Directions
Scan the lines below; pull out those with "computer".
BEGIN Data supplied
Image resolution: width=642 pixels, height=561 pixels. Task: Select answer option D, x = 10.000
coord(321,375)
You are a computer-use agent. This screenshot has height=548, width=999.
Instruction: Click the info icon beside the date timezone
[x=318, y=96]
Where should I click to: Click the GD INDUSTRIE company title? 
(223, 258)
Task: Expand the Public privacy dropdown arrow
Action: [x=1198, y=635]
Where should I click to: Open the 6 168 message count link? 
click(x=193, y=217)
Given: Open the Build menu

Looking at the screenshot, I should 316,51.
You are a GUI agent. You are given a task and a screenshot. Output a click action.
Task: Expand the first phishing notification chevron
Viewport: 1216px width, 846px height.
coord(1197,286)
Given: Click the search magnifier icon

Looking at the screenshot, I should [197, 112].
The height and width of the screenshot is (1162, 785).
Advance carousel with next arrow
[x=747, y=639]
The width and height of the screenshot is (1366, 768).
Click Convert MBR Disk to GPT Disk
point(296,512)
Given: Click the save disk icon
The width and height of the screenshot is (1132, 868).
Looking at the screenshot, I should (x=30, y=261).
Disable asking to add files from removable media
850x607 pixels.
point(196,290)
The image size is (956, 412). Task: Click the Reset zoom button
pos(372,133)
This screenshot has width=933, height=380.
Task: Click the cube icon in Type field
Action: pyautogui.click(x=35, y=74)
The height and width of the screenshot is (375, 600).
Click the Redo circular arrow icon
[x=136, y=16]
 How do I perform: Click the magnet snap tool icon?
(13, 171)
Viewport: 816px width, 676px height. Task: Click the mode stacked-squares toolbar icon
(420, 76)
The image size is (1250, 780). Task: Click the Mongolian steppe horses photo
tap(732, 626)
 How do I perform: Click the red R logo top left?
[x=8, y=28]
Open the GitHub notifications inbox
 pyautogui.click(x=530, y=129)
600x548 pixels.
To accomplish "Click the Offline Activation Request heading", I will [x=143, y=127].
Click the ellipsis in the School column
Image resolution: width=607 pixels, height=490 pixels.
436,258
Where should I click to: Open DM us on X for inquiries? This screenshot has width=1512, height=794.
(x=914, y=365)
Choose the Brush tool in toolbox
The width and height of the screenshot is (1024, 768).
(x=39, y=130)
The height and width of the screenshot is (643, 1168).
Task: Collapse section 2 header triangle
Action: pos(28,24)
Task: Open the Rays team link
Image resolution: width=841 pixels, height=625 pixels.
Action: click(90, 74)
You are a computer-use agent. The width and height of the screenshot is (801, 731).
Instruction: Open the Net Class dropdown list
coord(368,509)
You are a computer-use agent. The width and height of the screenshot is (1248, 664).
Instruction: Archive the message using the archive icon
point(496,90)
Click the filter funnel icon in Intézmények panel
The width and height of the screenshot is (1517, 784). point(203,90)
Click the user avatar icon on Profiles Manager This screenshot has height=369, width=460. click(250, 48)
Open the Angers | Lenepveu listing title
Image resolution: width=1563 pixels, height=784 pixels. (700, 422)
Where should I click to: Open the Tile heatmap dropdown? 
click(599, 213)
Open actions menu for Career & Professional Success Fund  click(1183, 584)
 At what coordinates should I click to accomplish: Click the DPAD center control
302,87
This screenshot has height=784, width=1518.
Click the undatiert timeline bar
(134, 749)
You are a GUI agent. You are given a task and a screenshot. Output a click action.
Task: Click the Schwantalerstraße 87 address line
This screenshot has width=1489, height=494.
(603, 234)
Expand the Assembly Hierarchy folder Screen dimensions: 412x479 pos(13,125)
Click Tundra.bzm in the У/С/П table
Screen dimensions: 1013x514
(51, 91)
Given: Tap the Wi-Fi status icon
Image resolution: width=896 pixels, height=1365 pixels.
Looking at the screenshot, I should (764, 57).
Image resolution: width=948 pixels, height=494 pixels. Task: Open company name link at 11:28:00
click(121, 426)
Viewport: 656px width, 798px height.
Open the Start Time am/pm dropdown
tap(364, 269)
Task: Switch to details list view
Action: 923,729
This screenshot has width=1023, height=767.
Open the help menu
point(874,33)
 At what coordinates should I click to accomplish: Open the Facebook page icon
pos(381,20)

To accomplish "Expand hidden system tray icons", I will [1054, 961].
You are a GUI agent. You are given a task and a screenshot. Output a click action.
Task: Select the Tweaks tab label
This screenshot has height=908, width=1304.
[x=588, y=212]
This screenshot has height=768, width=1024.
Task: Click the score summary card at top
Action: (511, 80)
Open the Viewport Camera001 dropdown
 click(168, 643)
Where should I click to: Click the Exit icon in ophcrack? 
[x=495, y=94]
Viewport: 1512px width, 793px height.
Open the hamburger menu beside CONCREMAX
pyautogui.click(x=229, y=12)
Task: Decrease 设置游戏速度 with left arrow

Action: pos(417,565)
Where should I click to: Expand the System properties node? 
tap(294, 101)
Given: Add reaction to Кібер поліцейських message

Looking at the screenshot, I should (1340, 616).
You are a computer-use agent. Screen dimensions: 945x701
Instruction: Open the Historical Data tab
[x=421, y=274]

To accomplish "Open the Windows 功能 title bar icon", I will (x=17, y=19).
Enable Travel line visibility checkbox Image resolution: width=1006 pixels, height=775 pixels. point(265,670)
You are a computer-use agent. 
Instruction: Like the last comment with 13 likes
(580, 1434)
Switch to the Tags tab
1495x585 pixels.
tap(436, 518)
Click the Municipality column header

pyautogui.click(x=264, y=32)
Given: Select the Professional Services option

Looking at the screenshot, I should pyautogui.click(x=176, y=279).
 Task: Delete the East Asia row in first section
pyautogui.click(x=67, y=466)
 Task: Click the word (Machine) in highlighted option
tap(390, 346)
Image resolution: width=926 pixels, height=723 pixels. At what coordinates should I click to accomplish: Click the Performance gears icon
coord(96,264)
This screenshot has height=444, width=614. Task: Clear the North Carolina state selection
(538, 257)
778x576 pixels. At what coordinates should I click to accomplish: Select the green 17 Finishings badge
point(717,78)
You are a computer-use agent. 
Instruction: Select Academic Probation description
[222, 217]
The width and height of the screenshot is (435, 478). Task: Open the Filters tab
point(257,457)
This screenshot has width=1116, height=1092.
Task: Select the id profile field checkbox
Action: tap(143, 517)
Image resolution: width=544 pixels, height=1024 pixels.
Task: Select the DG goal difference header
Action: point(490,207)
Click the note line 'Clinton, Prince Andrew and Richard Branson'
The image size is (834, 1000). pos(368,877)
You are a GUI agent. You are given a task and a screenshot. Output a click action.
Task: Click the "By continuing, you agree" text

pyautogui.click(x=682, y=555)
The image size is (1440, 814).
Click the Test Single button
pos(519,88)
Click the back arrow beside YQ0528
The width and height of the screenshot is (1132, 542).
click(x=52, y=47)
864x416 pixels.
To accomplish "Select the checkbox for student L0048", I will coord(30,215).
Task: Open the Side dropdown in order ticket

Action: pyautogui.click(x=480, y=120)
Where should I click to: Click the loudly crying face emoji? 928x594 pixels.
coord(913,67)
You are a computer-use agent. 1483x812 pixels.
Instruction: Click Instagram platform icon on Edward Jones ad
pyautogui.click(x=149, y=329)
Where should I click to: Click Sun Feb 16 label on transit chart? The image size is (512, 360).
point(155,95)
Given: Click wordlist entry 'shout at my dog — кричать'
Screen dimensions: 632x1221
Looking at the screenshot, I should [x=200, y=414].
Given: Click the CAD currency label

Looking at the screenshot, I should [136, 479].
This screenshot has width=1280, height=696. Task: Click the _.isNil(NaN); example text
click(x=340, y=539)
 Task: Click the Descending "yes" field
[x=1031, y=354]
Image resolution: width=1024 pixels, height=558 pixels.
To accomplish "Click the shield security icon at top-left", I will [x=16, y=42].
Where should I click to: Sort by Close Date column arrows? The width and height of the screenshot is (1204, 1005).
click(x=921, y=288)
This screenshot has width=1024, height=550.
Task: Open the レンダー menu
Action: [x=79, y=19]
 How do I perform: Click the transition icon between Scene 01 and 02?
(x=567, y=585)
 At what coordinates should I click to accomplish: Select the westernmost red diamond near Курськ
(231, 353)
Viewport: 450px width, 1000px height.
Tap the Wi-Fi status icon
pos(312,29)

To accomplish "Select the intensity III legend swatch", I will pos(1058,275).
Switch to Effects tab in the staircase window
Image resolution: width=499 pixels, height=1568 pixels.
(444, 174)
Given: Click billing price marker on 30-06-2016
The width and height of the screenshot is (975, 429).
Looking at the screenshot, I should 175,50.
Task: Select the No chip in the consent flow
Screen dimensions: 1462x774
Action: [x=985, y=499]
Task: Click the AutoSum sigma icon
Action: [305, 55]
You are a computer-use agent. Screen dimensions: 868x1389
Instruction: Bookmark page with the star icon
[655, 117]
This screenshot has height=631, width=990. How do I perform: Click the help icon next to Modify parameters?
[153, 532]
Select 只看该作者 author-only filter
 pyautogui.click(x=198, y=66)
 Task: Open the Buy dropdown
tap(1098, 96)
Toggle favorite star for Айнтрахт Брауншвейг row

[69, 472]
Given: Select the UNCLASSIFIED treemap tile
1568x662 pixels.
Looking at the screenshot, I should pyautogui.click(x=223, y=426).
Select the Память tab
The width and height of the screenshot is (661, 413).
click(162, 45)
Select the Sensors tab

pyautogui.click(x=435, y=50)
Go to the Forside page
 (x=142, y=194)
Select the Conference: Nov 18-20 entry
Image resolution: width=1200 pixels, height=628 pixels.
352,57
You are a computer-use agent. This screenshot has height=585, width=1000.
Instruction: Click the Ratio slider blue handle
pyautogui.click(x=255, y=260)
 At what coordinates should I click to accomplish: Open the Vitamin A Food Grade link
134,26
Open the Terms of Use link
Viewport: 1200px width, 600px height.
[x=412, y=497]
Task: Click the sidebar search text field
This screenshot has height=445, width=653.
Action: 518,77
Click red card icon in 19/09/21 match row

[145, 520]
END Data supplied
Output of the task
You are a computer-use agent. This screenshot has height=548, width=999.
You are a computer-use agent. The width and height of the screenshot is (801, 731).
You are a computer-use agent. The width and height of the screenshot is (1248, 664).
You are a computer-use agent. Screen dimensions: 945x701
You are a computer-use agent. 
You are a computer-use agent. 
You are a computer-use agent. 1483x812 pixels.
You are a computer-use agent. Screen dimensions: 868x1389
You are a computer-use agent. This screenshot has height=585, width=1000.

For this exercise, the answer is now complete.